Setelah Gayus bebas dan jalan-jalan ke Singapura. Mantan Kaberskim Komjen Susno Djuadji  membeberkan perihal sogok-menyogok di lingkugan kepolisian, kejaksaan, bahkan sampai menyeret kembali isntitusi pengadilan sebagai institusi tempat bercokolnya para mafia hukum. Para makelar kasus. Siapa lagi pelakunya, kalau bukan Gayus yang berhasil menyuap dan memporak-porandakan criminal justice system tersebut. Publik seakan tak percaya dengan semua institusi penegakan hukum. Kalau ada uang semua akan berjalan lancar. Persoalannya penegakan hukum terlalu gampang dinilai dengan uang. Penyelidik, penyidik, penuntut dan hakim sebagai pejabat yang memutus sanksi tindak pidana digerakkan oleh dinamisasi penjahat kelas kakap yang berkocek tebal.

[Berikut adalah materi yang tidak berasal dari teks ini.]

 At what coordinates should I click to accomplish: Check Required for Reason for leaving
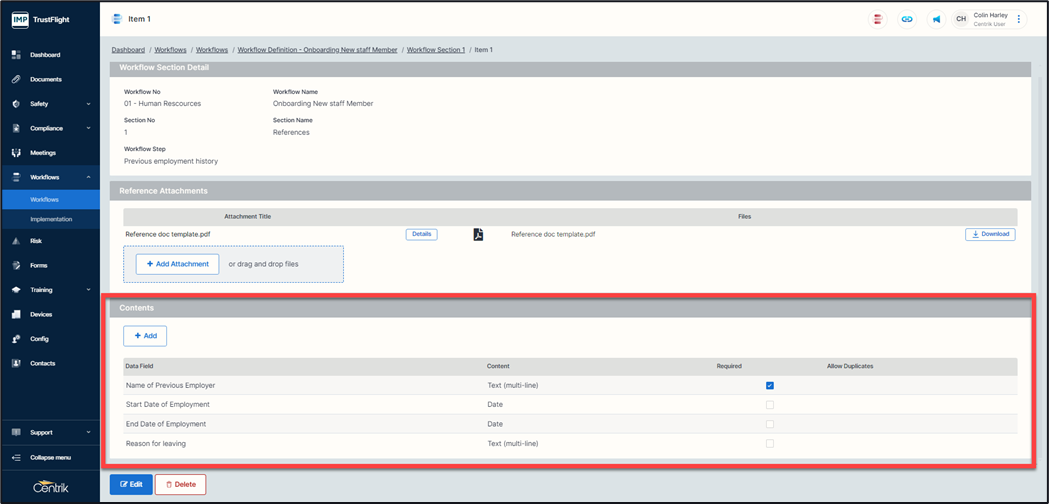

Gayuspun kembali menyerahkan diri yang dijemput dari negara Singapura, setelah terjadi polemik atas tingka lakunya menyogok seluruh institusi hukum, dan kembali menyeret dirinya beurusan dengan kepolisian.
Namun, Gayus tak pernah kehabisan akal. Penegak hukum demikian protektif. Pasal-Pasal yang kuat menjerat atas tindakan penyupannya. Ia kembali memutar otak menciptakan hukum baru buat institusi penegakan hukum. Uang ataukah penegakan hukum. Maka ia kembali mempermainkan penjaga tahanan dengan sogokan uang lima puluh sampai enam puluh juta rupiah supaya tetap menghirup udara kebebasan di luar tahanan.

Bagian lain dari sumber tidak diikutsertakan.